▶ _What needs to be done_
Duplicate the following material line for line, with no changes whatsoever.

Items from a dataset
-*-
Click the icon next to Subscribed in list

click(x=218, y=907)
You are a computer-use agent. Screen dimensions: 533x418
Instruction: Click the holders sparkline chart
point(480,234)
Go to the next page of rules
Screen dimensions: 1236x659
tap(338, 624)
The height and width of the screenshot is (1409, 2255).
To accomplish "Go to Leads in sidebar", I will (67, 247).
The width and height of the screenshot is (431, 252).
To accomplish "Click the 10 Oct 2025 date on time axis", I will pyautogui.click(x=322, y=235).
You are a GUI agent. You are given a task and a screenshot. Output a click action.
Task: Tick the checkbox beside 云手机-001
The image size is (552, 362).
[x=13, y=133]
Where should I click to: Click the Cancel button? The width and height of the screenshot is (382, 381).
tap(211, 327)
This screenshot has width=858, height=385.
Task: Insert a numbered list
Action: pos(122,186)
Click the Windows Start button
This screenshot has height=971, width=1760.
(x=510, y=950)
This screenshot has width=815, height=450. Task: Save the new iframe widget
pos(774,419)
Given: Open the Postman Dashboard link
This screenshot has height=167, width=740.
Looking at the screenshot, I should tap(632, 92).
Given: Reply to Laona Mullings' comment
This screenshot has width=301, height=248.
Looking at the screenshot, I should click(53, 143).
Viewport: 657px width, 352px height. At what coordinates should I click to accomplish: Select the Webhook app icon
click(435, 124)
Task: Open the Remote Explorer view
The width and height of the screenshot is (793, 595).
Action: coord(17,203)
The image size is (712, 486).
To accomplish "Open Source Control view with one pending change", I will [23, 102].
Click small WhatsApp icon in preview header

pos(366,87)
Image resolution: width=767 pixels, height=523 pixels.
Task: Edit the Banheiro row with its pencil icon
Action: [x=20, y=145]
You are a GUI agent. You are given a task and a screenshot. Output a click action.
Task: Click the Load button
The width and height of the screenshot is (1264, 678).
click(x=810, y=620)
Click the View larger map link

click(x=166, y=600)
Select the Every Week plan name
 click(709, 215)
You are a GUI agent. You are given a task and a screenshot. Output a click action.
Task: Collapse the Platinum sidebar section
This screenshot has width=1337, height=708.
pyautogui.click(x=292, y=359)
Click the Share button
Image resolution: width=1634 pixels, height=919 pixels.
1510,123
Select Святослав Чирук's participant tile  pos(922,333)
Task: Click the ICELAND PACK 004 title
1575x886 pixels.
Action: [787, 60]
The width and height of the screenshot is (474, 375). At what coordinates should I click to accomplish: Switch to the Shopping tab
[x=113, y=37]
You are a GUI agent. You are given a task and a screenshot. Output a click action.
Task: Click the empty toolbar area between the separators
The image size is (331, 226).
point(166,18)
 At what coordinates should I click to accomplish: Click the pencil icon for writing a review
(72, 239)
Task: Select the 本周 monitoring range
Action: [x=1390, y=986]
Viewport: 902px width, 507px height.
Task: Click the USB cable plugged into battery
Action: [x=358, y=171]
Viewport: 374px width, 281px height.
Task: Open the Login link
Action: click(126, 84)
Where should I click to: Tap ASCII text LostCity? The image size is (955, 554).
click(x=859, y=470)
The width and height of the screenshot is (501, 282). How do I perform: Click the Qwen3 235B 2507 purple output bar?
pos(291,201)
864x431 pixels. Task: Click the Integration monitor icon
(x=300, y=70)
-*-
▶ _Result of the task_
Click the icon next to Subscribed in list

click(x=218, y=907)
You are a computer-use agent. Screen dimensions: 533x418
Instruction: Click the holders sparkline chart
point(480,234)
Go to the next page of rules
Screen dimensions: 1236x659
tap(338, 624)
The height and width of the screenshot is (1409, 2255).
To accomplish "Go to Leads in sidebar", I will (67, 247).
The width and height of the screenshot is (431, 252).
To accomplish "Click the 10 Oct 2025 date on time axis", I will pyautogui.click(x=322, y=235).
You are a GUI agent. You are given a task and a screenshot. Output a click action.
Task: Tick the checkbox beside 云手机-001
The image size is (552, 362).
[x=13, y=133]
Where should I click to: Click the Cancel button? The width and height of the screenshot is (382, 381).
tap(211, 327)
This screenshot has width=858, height=385.
Task: Insert a numbered list
Action: pos(122,186)
Click the Windows Start button
This screenshot has height=971, width=1760.
(x=510, y=950)
This screenshot has width=815, height=450. Task: Save the new iframe widget
pos(774,419)
Given: Open the Postman Dashboard link
This screenshot has height=167, width=740.
Looking at the screenshot, I should tap(632, 92).
Given: Reply to Laona Mullings' comment
This screenshot has width=301, height=248.
Looking at the screenshot, I should click(53, 143).
Viewport: 657px width, 352px height. At what coordinates should I click to accomplish: Select the Webhook app icon
click(435, 124)
Task: Open the Remote Explorer view
The width and height of the screenshot is (793, 595).
Action: coord(17,203)
The image size is (712, 486).
To accomplish "Open Source Control view with one pending change", I will [23, 102].
Click small WhatsApp icon in preview header

pos(366,87)
Image resolution: width=767 pixels, height=523 pixels.
Task: Edit the Banheiro row with its pencil icon
Action: [x=20, y=145]
You are a GUI agent. You are given a task and a screenshot. Output a click action.
Task: Click the Load button
The width and height of the screenshot is (1264, 678).
click(x=810, y=620)
Click the View larger map link

click(x=166, y=600)
Select the Every Week plan name
 click(709, 215)
You are a GUI agent. You are given a task and a screenshot. Output a click action.
Task: Collapse the Platinum sidebar section
This screenshot has width=1337, height=708.
pyautogui.click(x=292, y=359)
Click the Share button
Image resolution: width=1634 pixels, height=919 pixels.
1510,123
Select Святослав Чирук's participant tile  pos(922,333)
Task: Click the ICELAND PACK 004 title
1575x886 pixels.
Action: [787, 60]
The width and height of the screenshot is (474, 375). At what coordinates should I click to accomplish: Switch to the Shopping tab
[x=113, y=37]
You are a GUI agent. You are given a task and a screenshot. Output a click action.
Task: Click the empty toolbar area between the separators
The image size is (331, 226).
point(166,18)
 At what coordinates should I click to accomplish: Click the pencil icon for writing a review
(72, 239)
Task: Select the 本周 monitoring range
Action: [x=1390, y=986]
Viewport: 902px width, 507px height.
Task: Click the USB cable plugged into battery
Action: [x=358, y=171]
Viewport: 374px width, 281px height.
Task: Open the Login link
Action: click(126, 84)
Where should I click to: Tap ASCII text LostCity? The image size is (955, 554).
click(x=859, y=470)
The width and height of the screenshot is (501, 282). How do I perform: Click the Qwen3 235B 2507 purple output bar?
pos(291,201)
864x431 pixels. Task: Click the Integration monitor icon
(x=300, y=70)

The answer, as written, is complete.